_SELECTED EXTRACT_
By default, Kafka binder delegates to the default commit settings in Spring for Apache Kafka project. The default ackMode in Spring Kafka is batch. See here for more details on that.

There are situations in which you want to disable this default commit behavior and rely on manual commits. Following steps allow you to do that.

Set the property spring.cloud.stream.kafka.bindings.<binding-name>.consumer.ackMode to either MANUAL or MANUAL_IMMEDIATE. When it is set like that, then there will be a header called kafka_acknowledgment (from KafkaHeaders.ACKNOWLEDGMENT) present in the message received by the consumer method.

For example, imagine this as your consumer method.

@Bean
public Consumer<Message<String>> myConsumer() {
    return msg -> {
        Acknowledgment acknowledgment = message.getHeaders().get(KafkaHeaders.ACKNOWLEDGMENT, Acknowledgment.class);
        if (acknowledgment != null) {
         System.out.println("Acknowledgment provided");
         acknowledgment.acknowledge();
        }
    };
}

Then you set the property spring.cloud.stream.kafka.bindings.myConsumer-in-0.consumer.ackMode to MANUAL or MANUAL_IMMEDIATE.

[[how-do-i-override-the-default-binding-names-in-spring-cloud-stream?]] == How do I override the default binding names in Spring Cloud Stream?

Problem Statement

Spring Cloud Stream creates default bindings based on the function definition and signature, but how do I override these to more domain friendly names?

Solution

Assume that following is your function signature.

@Bean
public Function<String, String> uppercase(){
...
}

By default, Spring Cloud Stream will create the bindings as below.

  1. uppercase-in-0

  2. uppercase-out-0

You can override these bindings to something by using the following properties.

_PROVIDED DATA_
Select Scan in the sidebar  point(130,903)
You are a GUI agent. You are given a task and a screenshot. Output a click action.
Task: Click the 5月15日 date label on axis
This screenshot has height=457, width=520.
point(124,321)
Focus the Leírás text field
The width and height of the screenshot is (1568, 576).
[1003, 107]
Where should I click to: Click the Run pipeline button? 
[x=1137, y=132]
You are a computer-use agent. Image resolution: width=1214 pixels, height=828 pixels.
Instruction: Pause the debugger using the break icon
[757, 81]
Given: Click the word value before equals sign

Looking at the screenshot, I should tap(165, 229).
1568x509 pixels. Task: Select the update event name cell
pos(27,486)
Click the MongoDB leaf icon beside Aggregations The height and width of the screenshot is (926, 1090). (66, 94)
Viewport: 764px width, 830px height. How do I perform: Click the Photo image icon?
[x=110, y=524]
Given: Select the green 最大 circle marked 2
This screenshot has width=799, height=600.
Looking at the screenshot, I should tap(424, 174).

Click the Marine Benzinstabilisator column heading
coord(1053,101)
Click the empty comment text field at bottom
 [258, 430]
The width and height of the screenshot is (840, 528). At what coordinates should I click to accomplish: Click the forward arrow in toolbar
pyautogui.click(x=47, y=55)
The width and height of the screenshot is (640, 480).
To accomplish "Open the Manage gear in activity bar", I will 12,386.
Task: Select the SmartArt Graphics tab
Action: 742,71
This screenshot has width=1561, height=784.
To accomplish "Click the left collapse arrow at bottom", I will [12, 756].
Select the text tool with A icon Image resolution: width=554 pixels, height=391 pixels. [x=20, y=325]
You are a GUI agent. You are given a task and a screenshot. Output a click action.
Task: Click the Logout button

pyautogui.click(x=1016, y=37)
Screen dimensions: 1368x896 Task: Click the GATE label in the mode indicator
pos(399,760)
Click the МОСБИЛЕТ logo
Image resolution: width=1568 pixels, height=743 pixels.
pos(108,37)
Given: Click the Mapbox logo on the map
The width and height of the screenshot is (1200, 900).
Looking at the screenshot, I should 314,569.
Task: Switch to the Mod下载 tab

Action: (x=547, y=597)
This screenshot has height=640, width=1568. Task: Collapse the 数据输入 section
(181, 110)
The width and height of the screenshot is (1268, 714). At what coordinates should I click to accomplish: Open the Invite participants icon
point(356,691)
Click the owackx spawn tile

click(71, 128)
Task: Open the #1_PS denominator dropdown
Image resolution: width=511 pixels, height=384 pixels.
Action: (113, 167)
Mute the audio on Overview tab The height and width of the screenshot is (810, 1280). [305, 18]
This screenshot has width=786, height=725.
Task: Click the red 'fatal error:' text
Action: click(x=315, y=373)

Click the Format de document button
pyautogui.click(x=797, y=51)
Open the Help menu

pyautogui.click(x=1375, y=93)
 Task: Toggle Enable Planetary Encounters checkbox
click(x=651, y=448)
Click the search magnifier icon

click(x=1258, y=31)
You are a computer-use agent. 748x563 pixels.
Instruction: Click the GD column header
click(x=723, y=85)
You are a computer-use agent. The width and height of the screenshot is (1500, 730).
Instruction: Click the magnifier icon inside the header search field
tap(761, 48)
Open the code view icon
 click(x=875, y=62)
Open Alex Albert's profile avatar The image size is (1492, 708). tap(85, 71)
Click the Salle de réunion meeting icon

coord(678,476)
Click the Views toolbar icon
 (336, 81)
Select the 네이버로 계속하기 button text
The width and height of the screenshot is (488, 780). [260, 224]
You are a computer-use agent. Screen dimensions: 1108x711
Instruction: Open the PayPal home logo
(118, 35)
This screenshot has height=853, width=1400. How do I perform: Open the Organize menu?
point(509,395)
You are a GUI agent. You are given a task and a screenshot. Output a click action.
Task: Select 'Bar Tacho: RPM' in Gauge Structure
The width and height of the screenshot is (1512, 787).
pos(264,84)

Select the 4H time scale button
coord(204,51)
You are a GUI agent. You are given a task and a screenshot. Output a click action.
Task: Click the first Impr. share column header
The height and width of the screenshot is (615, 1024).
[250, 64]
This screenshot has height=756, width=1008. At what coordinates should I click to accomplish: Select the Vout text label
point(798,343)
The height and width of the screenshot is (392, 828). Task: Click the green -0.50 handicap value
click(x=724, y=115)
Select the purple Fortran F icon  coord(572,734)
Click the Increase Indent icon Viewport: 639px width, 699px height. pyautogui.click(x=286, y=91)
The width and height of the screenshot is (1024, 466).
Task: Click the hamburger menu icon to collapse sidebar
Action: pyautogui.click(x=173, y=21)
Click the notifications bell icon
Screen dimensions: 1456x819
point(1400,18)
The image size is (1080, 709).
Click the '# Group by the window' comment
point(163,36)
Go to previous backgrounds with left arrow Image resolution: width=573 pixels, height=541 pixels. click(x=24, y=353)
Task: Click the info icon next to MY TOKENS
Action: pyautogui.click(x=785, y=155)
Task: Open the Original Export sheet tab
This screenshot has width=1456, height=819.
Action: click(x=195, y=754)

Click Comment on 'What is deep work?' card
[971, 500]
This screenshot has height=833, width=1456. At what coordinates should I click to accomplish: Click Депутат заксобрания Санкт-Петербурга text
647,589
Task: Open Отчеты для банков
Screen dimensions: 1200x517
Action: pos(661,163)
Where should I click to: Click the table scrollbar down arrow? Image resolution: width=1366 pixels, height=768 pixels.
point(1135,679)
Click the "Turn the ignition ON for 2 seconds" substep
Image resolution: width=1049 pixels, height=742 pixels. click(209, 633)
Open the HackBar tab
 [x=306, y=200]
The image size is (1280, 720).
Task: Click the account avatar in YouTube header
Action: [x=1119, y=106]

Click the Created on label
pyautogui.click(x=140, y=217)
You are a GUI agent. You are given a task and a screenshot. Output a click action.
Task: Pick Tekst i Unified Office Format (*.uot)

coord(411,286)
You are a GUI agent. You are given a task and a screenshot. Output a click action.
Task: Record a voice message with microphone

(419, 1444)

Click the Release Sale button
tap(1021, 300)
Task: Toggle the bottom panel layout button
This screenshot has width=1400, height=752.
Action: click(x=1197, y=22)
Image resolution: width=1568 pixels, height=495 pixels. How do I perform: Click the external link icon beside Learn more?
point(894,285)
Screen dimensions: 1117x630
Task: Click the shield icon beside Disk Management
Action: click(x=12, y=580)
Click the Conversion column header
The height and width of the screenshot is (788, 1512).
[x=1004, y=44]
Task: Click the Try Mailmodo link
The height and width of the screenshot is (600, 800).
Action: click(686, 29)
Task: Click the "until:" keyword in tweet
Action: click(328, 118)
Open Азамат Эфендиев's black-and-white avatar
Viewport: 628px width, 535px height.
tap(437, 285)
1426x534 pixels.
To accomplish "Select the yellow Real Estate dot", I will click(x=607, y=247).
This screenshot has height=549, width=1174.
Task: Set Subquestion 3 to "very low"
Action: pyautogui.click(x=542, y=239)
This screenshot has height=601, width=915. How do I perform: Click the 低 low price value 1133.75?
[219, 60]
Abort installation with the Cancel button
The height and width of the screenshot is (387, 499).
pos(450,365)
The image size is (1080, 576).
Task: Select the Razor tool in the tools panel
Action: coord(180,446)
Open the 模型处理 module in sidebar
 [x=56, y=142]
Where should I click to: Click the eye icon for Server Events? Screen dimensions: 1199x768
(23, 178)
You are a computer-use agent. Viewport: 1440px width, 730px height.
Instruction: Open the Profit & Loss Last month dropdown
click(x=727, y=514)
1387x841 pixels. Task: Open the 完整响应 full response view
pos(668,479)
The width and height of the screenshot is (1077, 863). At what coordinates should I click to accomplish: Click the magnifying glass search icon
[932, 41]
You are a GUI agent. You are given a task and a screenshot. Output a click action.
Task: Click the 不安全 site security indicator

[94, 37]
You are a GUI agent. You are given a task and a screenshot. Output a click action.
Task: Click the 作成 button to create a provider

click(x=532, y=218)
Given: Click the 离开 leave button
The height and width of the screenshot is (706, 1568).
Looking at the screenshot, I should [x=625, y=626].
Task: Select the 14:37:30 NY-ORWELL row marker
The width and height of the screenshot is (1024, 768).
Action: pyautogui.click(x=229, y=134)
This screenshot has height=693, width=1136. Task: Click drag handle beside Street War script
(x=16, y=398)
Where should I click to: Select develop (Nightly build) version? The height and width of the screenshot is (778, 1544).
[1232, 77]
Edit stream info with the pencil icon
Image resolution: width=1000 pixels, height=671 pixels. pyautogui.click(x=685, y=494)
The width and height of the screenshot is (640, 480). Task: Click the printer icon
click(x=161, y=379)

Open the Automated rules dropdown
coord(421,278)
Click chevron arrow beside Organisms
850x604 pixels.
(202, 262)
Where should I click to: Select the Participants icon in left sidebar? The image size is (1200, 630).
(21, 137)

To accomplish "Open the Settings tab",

_WORK TO COMPLETE_
• A. In the Kafka binder text, what is the default ackMode in Spring Kafka?
• B. Translate this sentence from the Kafka binder text into Spanish: "There are situations in which you want to disable this default commit behavior and rely on manual commits."
• C. Repeat the Kafka binder text word for word, everything from "Spring Cloud Stream creates" down to "your function signature.".

_RESPONSES TO THE TASKS_
• A. Batch.

• B. Hay situaciones en las que se desea desactivar este comportamiento de confirmación predeterminado y depender de confirmaciones manuales.

• C.
Spring Cloud Stream creates default bindings based on the function definition and signature, but how do I override these to more domain friendly names?

Solution

Assume that following is your function signature.